That Little Black Book

Yes, this post will be too much information (TMI) about me personally, but oh well. The little black book. Yes, the record of my past conquests. Or, I suppose with the double standard in place, the record of how big of a slut a girl is and how much game a guy has. It’s all bull. Now, I believe I have reached slut status based on my number, and based on that personal knowledge, I would advise against sex before marriage not because of the slut image, but because of how it has made me feel after meeting “The One”. Let’s back up…

I slept around for a number of reasons, some of which may still be undiscovered. My mom had remarried since she and my father split.
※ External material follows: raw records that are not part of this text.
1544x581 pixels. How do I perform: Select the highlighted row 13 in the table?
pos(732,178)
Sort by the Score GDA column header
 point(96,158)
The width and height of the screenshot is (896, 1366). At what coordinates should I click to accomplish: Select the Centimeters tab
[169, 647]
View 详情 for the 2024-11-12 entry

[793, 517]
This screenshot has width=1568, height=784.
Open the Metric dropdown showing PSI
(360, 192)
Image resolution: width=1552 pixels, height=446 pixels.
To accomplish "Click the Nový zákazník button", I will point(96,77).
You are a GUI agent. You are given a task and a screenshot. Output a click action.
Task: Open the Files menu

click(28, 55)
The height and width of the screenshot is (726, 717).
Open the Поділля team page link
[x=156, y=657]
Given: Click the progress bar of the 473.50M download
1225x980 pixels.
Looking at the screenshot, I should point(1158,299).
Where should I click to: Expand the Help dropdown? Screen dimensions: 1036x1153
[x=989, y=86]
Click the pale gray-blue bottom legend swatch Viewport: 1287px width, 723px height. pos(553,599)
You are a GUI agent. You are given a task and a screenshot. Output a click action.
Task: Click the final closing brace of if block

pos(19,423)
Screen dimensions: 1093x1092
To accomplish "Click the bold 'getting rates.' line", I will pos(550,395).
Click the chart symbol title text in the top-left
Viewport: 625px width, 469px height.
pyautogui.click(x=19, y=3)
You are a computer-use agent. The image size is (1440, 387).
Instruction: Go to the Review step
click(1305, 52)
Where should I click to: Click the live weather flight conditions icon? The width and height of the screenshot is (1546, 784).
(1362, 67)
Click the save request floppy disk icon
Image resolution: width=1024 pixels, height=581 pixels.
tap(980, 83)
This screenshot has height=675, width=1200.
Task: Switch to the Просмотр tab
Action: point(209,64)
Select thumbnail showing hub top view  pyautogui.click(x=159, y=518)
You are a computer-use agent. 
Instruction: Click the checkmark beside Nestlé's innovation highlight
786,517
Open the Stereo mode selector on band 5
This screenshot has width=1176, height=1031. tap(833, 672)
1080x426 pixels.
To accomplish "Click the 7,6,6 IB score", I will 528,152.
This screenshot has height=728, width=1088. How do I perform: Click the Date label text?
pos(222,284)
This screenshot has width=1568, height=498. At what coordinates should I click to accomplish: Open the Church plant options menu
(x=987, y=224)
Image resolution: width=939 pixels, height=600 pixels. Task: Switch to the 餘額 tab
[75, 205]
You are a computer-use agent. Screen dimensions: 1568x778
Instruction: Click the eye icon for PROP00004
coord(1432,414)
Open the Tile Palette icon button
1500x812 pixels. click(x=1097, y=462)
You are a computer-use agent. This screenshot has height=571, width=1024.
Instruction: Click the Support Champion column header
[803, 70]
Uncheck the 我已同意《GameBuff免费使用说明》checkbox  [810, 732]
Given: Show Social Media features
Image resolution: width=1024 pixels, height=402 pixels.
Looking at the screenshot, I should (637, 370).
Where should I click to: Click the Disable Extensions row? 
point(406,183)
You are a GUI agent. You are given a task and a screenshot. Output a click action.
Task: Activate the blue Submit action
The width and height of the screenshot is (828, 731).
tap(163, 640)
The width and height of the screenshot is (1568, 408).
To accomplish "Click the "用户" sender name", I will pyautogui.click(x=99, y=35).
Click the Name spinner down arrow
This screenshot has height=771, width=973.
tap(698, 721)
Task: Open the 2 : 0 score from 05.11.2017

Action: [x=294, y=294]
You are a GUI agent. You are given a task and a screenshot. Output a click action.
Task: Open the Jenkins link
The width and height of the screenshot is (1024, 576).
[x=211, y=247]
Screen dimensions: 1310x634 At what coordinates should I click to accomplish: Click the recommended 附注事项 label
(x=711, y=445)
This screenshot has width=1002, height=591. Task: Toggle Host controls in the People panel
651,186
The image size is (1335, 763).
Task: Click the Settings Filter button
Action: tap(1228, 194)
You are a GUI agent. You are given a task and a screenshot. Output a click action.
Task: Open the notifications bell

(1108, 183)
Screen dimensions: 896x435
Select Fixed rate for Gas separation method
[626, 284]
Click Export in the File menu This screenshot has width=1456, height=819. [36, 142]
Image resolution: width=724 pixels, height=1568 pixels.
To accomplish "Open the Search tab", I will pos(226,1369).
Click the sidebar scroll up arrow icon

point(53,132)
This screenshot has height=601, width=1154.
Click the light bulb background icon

My stepdad was nice enough, but my mom was more focused on work than my brother and I. I met a bad influence in 7th grade, and it spiraled down from there. However, once I started, I kept going because (here’s the TMI) I didn’t feel the pleasure all of my friends mentioned occurred during sex. So I racked up partners but no O’s, and it was annoying. I have since learned that that experience is rather common. These are the things I wish I knew then! Also, after my first marriage failed, I turned to guys again to distract me from the trauma I had endured. I could go on with excuses, but I digress…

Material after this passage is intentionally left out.